H/T to 4closurefraud.org. Cross-posted from The Law Offices of Evan M. Rosen:
Just recently finished up a trial in Broward County, Florida. The Plaintiff’s witness was very qualified, at something, as an employee for 8 years with Seterus, only I’m not sure at what….
After a lengthy cross on her general background and “qualifications” in which relevance objections started to be sustained, Plaintiff goes to move the note into evidence. I offer to stipulate to the note coming in if Plaintiff agrees to stipulate that the original was first filed in this case on 2/26/14. Suit was filed on 12/27/11. Opposing counsel agrees. The Plaintiff then asked background questions on the note. I object relevance, cumulative, we can let the evidence speak for itself.

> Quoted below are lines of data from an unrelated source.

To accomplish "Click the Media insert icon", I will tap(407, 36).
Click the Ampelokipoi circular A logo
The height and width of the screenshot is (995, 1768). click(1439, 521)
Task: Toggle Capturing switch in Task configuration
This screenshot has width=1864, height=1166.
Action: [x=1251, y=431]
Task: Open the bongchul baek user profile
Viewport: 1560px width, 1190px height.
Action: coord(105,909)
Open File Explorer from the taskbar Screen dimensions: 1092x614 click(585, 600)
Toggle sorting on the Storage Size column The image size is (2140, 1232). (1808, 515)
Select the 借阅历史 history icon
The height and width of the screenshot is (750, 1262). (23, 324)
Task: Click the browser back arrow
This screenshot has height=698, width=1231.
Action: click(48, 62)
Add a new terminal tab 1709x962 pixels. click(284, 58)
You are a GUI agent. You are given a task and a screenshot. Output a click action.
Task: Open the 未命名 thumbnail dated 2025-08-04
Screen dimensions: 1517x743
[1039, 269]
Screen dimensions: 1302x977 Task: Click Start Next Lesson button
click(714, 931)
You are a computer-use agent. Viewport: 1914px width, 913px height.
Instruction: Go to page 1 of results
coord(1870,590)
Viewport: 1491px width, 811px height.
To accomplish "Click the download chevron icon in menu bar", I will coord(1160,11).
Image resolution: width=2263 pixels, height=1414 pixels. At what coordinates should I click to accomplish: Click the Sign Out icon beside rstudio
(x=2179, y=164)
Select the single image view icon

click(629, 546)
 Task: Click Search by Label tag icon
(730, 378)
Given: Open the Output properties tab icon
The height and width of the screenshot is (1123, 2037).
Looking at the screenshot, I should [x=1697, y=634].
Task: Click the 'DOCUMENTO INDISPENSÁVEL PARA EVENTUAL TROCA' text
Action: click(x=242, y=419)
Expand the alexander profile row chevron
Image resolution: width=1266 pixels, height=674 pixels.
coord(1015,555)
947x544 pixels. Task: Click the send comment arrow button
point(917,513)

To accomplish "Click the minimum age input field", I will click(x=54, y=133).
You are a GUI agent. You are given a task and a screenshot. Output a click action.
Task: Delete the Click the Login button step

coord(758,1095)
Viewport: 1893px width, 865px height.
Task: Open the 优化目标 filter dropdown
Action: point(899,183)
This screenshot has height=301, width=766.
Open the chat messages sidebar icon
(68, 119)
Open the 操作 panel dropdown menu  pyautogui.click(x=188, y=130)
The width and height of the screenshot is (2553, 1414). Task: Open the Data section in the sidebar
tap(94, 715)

Sustained.
Next, copy of mortgage, I stipulate to its admission into evidence.
Then, letter from Seterus showing servicing transfer to them on 9/1/11. I offer to stipulate that the letter comes in as evidence ONLY that there was a serving transfer on that date (alleged breach was 5/1/11 and again, suit was filed on 12/27/11) and that nothing in this stipulation should be construed by the court as establishing whether or not the witness is a record custodian or other qualified witness. Opposing Counsel agrees, I repeat our stipulation to the court and we proceed. Seterus “hello letter” in.
After that, opposing counsel starts to ask about how the loan was transferred and boarded. I object on relevance making the argument that this has nothing to do with the business records exception to hearsay – all that matters is how records are made and kept. SUSTAINED!
Next up, a Power of Attorney (POA) purporting to grant Seterus authority to do any foreclosure related activity for FNMA. I ask to voir dire and I start with my usual 10 background questions and then ask 11 very specific and detailed questions which then lead to my objecting based on hearsay and authentication. I then go through my lengthy six step argument handing the judge numerous cases and citing Ehrhardt along the way. Objection SUSTAINED – POA OUT!